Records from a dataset
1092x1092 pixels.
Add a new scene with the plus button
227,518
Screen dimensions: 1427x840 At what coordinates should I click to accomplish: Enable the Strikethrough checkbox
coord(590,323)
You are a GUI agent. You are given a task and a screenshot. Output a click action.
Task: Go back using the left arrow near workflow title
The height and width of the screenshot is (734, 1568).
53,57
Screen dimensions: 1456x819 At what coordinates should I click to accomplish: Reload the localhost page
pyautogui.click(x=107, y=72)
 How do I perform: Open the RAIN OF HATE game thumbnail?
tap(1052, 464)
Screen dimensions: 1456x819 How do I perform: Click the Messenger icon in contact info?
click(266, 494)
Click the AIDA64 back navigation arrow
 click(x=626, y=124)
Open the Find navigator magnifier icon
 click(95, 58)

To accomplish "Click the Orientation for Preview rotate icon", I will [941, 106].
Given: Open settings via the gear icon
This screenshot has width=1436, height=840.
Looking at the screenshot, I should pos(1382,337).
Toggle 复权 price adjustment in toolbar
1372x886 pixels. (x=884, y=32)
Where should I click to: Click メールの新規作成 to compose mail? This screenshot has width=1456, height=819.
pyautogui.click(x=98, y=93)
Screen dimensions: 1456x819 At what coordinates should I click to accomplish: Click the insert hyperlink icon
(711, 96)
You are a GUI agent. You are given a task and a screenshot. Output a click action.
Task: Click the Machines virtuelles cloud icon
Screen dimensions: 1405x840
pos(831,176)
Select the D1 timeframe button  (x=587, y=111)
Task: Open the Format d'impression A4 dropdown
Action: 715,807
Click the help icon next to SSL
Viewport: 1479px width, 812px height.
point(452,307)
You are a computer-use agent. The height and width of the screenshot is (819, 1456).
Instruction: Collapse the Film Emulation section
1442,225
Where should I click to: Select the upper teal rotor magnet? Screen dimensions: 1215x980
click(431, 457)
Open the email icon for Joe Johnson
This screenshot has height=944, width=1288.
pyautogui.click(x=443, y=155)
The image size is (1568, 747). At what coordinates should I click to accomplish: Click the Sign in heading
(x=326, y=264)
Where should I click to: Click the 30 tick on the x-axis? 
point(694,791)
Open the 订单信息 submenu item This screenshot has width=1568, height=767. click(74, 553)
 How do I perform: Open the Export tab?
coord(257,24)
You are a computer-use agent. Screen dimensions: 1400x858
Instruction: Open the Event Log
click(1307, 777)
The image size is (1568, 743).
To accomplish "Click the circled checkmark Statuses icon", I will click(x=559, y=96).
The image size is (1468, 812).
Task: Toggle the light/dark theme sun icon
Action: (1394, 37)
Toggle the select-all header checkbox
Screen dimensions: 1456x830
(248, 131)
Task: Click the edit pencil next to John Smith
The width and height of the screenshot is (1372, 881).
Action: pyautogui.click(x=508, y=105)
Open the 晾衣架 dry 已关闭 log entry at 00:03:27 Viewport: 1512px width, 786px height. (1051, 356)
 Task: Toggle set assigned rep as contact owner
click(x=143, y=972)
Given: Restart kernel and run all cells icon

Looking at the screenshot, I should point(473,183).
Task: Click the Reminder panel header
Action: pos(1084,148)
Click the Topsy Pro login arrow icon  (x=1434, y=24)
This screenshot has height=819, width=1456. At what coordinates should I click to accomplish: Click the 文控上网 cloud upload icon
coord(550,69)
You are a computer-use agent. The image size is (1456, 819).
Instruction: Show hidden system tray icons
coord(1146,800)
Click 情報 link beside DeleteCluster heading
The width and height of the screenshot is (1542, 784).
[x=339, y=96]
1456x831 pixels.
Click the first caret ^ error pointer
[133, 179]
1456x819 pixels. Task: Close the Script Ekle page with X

WORK INSTRUCTION: Your reply must be a faithful copy of each entry above.

WRITTEN REPLY:
1092x1092 pixels.
Add a new scene with the plus button
227,518
Screen dimensions: 1427x840 At what coordinates should I click to accomplish: Enable the Strikethrough checkbox
coord(590,323)
You are a GUI agent. You are given a task and a screenshot. Output a click action.
Task: Go back using the left arrow near workflow title
The height and width of the screenshot is (734, 1568).
53,57
Screen dimensions: 1456x819 At what coordinates should I click to accomplish: Reload the localhost page
pyautogui.click(x=107, y=72)
 How do I perform: Open the RAIN OF HATE game thumbnail?
tap(1052, 464)
Screen dimensions: 1456x819 How do I perform: Click the Messenger icon in contact info?
click(266, 494)
Click the AIDA64 back navigation arrow
 click(x=626, y=124)
Open the Find navigator magnifier icon
 click(95, 58)

To accomplish "Click the Orientation for Preview rotate icon", I will [941, 106].
Given: Open settings via the gear icon
This screenshot has width=1436, height=840.
Looking at the screenshot, I should pos(1382,337).
Toggle 复权 price adjustment in toolbar
1372x886 pixels. (x=884, y=32)
Where should I click to: Click メールの新規作成 to compose mail? This screenshot has width=1456, height=819.
pyautogui.click(x=98, y=93)
Screen dimensions: 1456x819 At what coordinates should I click to accomplish: Click the insert hyperlink icon
(711, 96)
You are a GUI agent. You are given a task and a screenshot. Output a click action.
Task: Click the Machines virtuelles cloud icon
Screen dimensions: 1405x840
pos(831,176)
Select the D1 timeframe button  (x=587, y=111)
Task: Open the Format d'impression A4 dropdown
Action: 715,807
Click the help icon next to SSL
Viewport: 1479px width, 812px height.
point(452,307)
You are a computer-use agent. The height and width of the screenshot is (819, 1456).
Instruction: Collapse the Film Emulation section
1442,225
Where should I click to: Select the upper teal rotor magnet? Screen dimensions: 1215x980
click(431, 457)
Open the email icon for Joe Johnson
This screenshot has height=944, width=1288.
pyautogui.click(x=443, y=155)
The image size is (1568, 747). At what coordinates should I click to accomplish: Click the Sign in heading
(x=326, y=264)
Where should I click to: Click the 30 tick on the x-axis? 
point(694,791)
Open the 订单信息 submenu item This screenshot has width=1568, height=767. click(74, 553)
 How do I perform: Open the Export tab?
coord(257,24)
You are a computer-use agent. Screen dimensions: 1400x858
Instruction: Open the Event Log
click(1307, 777)
The image size is (1568, 743).
To accomplish "Click the circled checkmark Statuses icon", I will click(x=559, y=96).
The image size is (1468, 812).
Task: Toggle the light/dark theme sun icon
Action: (1394, 37)
Toggle the select-all header checkbox
Screen dimensions: 1456x830
(248, 131)
Task: Click the edit pencil next to John Smith
The width and height of the screenshot is (1372, 881).
Action: pyautogui.click(x=508, y=105)
Open the 晾衣架 dry 已关闭 log entry at 00:03:27 Viewport: 1512px width, 786px height. (1051, 356)
 Task: Toggle set assigned rep as contact owner
click(x=143, y=972)
Given: Restart kernel and run all cells icon

Looking at the screenshot, I should point(473,183).
Task: Click the Reminder panel header
Action: pos(1084,148)
Click the Topsy Pro login arrow icon  (x=1434, y=24)
This screenshot has height=819, width=1456. At what coordinates should I click to accomplish: Click the 文控上网 cloud upload icon
coord(550,69)
You are a computer-use agent. The image size is (1456, 819).
Instruction: Show hidden system tray icons
coord(1146,800)
Click 情報 link beside DeleteCluster heading
The width and height of the screenshot is (1542, 784).
[x=339, y=96]
1456x831 pixels.
Click the first caret ^ error pointer
[133, 179]
1456x819 pixels. Task: Close the Script Ekle page with X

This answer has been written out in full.